**TEXT BLOCK:**
*-*-*

Just because a critical election is fast approaching doesn't mean Club volunteers and staff can't stop for a moment to savor accomplishments and recognize those who have contributed to them. The 1996 annual awards banquet, held Sept. 20 in San Francisco, was dedicated to Dr. Edgar Wayburn, honorary president of the Sierra Club, who recently celebrated his 90th birthday. Wayburn was presented with a copy of his oral history (see page 2), which documents his legendary achievements protecting the environment. The banquet also featured guest speaker Rep. George Miller (D-Calif.), who praised the Sierra Club for "turning the anti-environmental juggernaut around."

Six other awards were presented at the banquet. Club director Denny Shaffer received the William Colby Award -- which honors a volunteer for outstanding leadership, dedication and service -- for being the "watchdog of our finances, father of the Club's modern membership development program and leader who looked beyond the obvious."

The Walter A. Starr Award, which acknowledges the continuing work by a former director, was presented to Richard Cellarius, former Club president and current Books Committee chair.

John Edginton, chair of the Club's Insurance Committee and member of the national Outing Committee, received the Oliver Kehrlein Award, honoring the highest standard of volunteer service to the Outing Program. Edginton, a volunteer for 30 years, was instrumental in the restoration of Sierra Club mountaineering and water trips.

The Special Achievement Award, which recognizes a Club member, committee, group or chapter for a single act of particular importance, was presented to the Oregon Chapter for its "successful efforts in the Oregon senatorial race, proving the importance of the environment in the political arena." (Chapter-supported candidate Ron Wyden eked out a victory over Gordon Smith in a January special election.)

Lawrence Downing, former Club president, received the Centennial Campaign Award in recognition of his outstanding leadership and excellence in fundraising.

The Sierra Club and The Sierra Club Foundation presented the Richard Leonard Award to major donor Maurice Holloway for providing "inspirational guidance in creating, leading and supporting the Centennial Campaign and in garnering major donor support for the cause of conservation."

Project ACT Selects Six Pilot Projects

The Project ACT Task Force on Organizational Development recently announced the six groups and chapters selected as pilot projects to develop programs aimed at strengthening the Club's organization at the local level.

The Atlantic Chapter, which faces a big challenge uniting its urban groups with its more isolated rural groups, will be kicking off an initiative dedicated to creating a stronger, more dynamic chapter that shares a common vision and pursues common goals. Project ACT will help with increased training, leadership development and support at the group level -- enhancing activist networks and improving communication links between the groups.

The embryonic Delaware Chapter will be embarking on a pilot project to develop an effective, sustainable grassroots organization that can serve as a model for other new or struggling chapters. This will be achieved through increased training of grassroots activists in direct-action organizing, fundraising and organizational development.

*-*-*

(Interface element records)
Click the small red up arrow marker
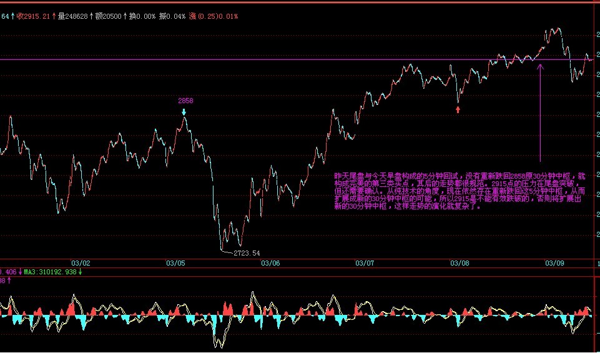Image resolution: width=600 pixels, height=353 pixels. (458, 110)
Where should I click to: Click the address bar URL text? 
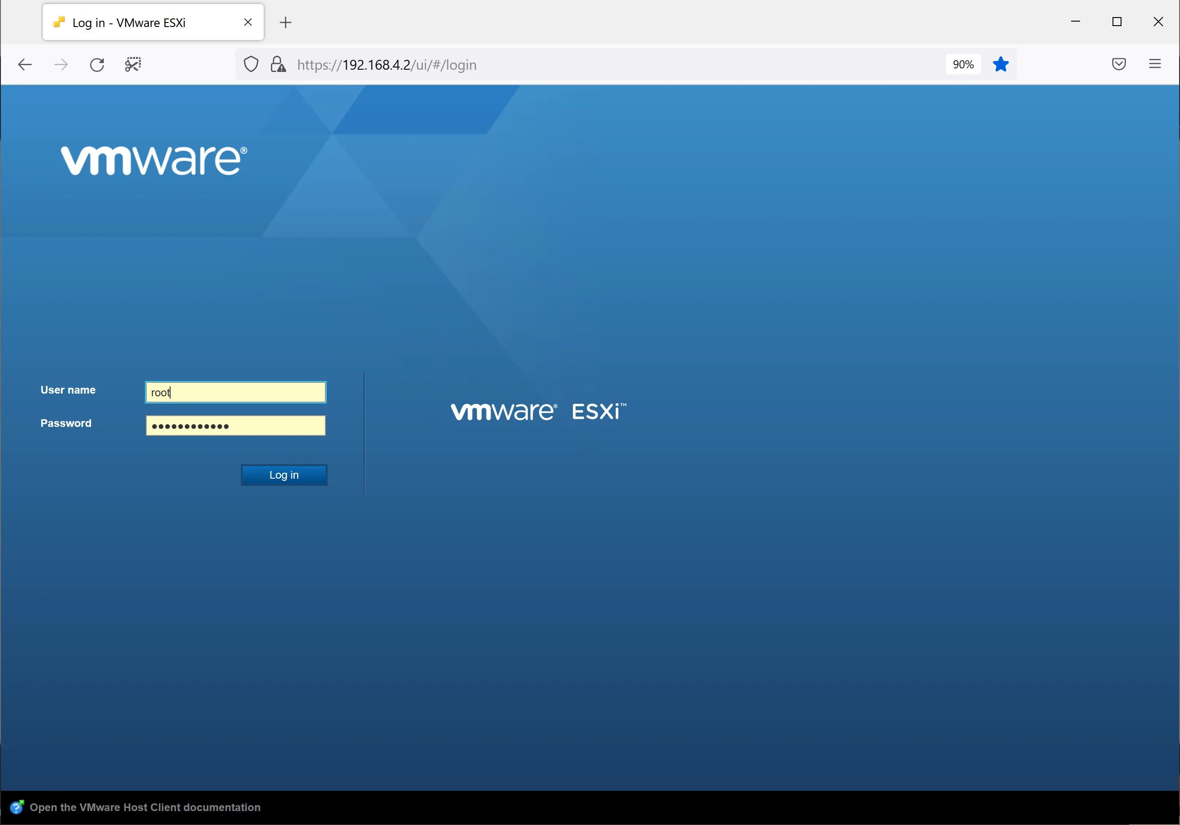[x=386, y=65]
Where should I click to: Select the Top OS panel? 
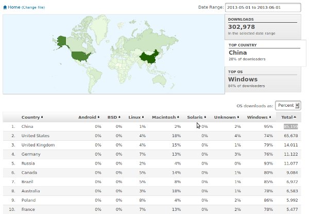(x=263, y=80)
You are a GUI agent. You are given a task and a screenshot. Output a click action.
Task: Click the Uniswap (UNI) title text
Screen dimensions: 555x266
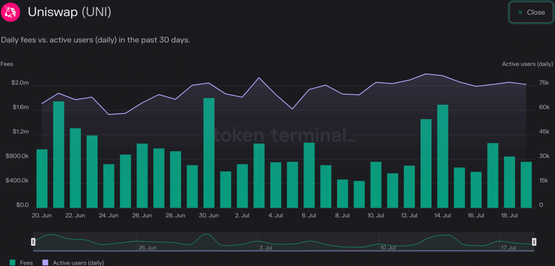pos(69,12)
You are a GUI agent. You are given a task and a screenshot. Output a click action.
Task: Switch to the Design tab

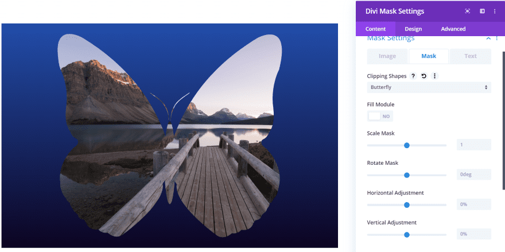(413, 29)
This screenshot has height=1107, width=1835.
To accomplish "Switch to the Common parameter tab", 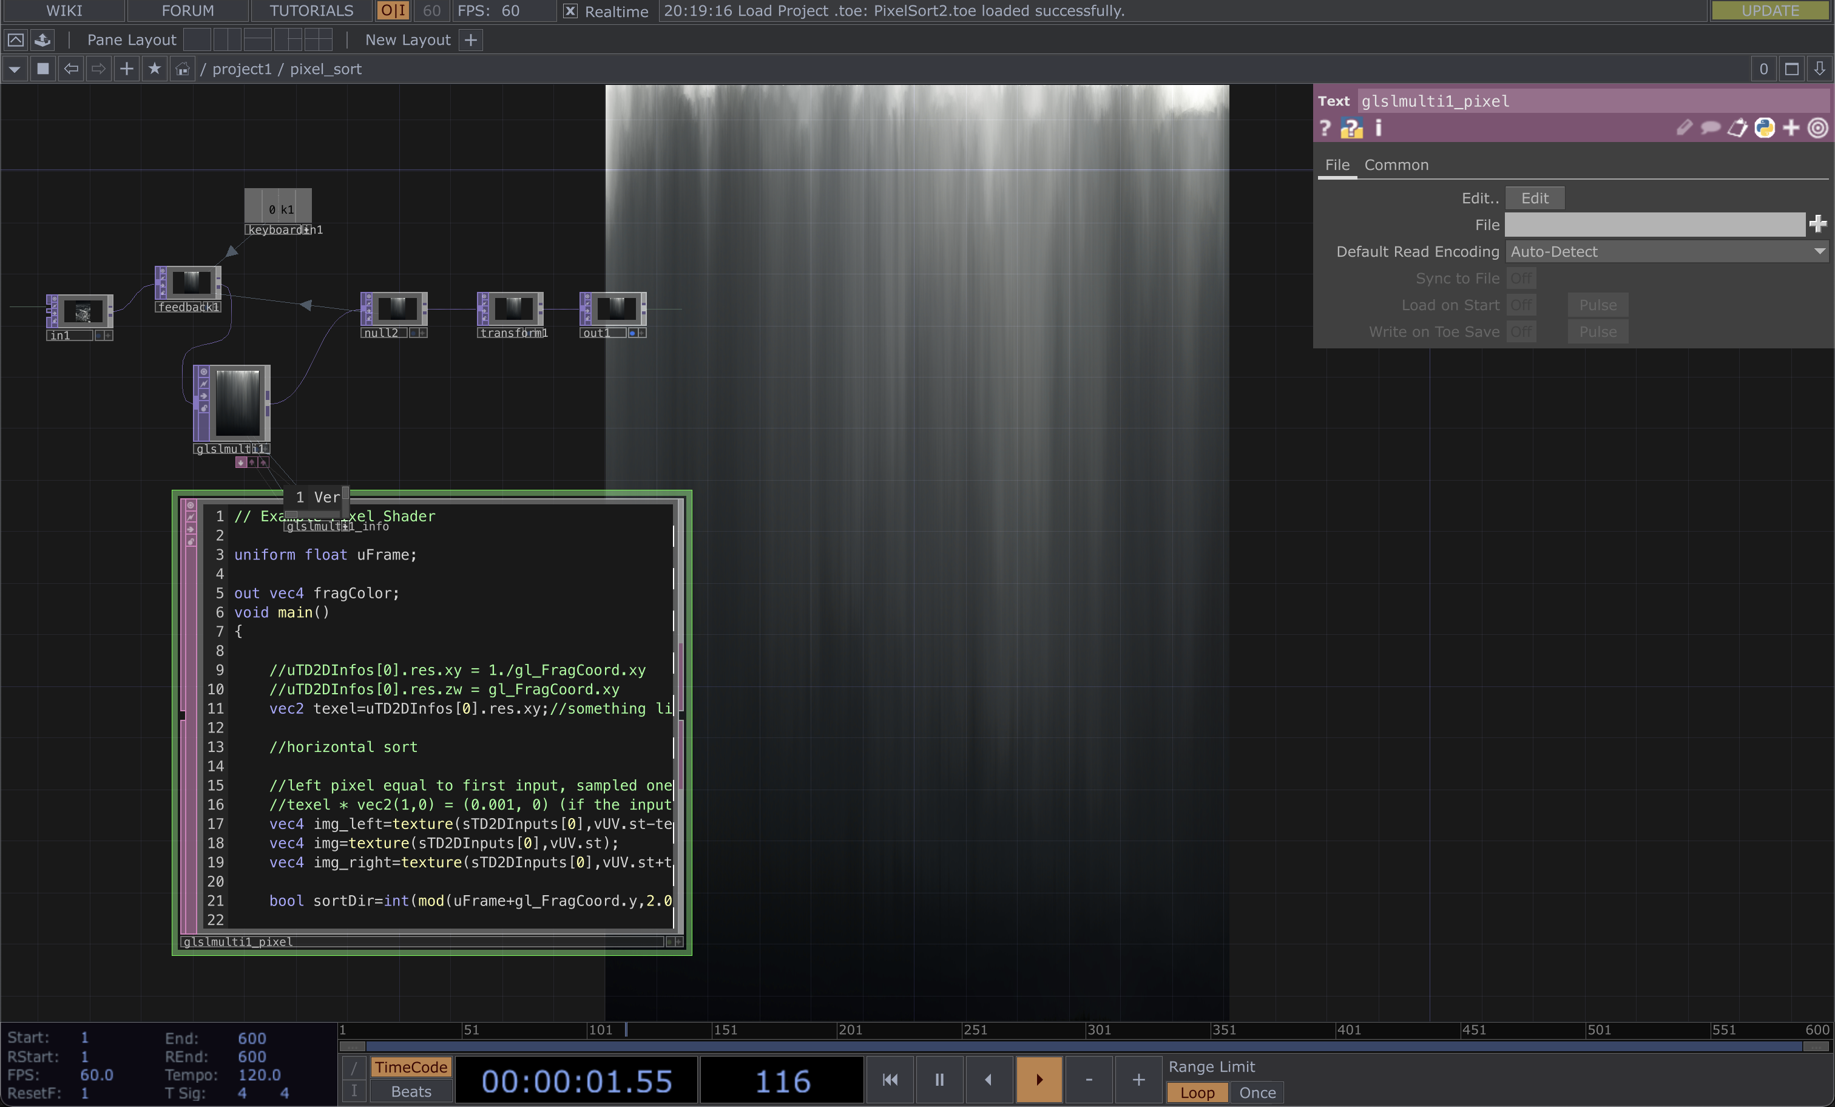I will 1396,165.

*-*-*

**PROMPT 1:** Name every award that the awards newsletter says was presented at the banquet to a specific person or chapter.
**PROMPT 2:** Rewrite the records from the very first line through the line with "(x=263, y=80)", swapping "Select" for "Open". Leave the pictures out.
The newsletter text and the records are unrelated material.

**RIGHT ANSWER 1:**
William Colby Award
Walter A. Starr Award
Oliver Kehrlein Award
Special Achievement Award
Centennial Campaign Award
Richard Leonard Award

**RIGHT ANSWER 2:**
Click the small red up arrow marker
Image resolution: width=600 pixels, height=353 pixels. (458, 110)
Where should I click to: Click the address bar URL text? 
[x=386, y=65]
Where should I click to: Open the Top OS panel? 
(x=263, y=80)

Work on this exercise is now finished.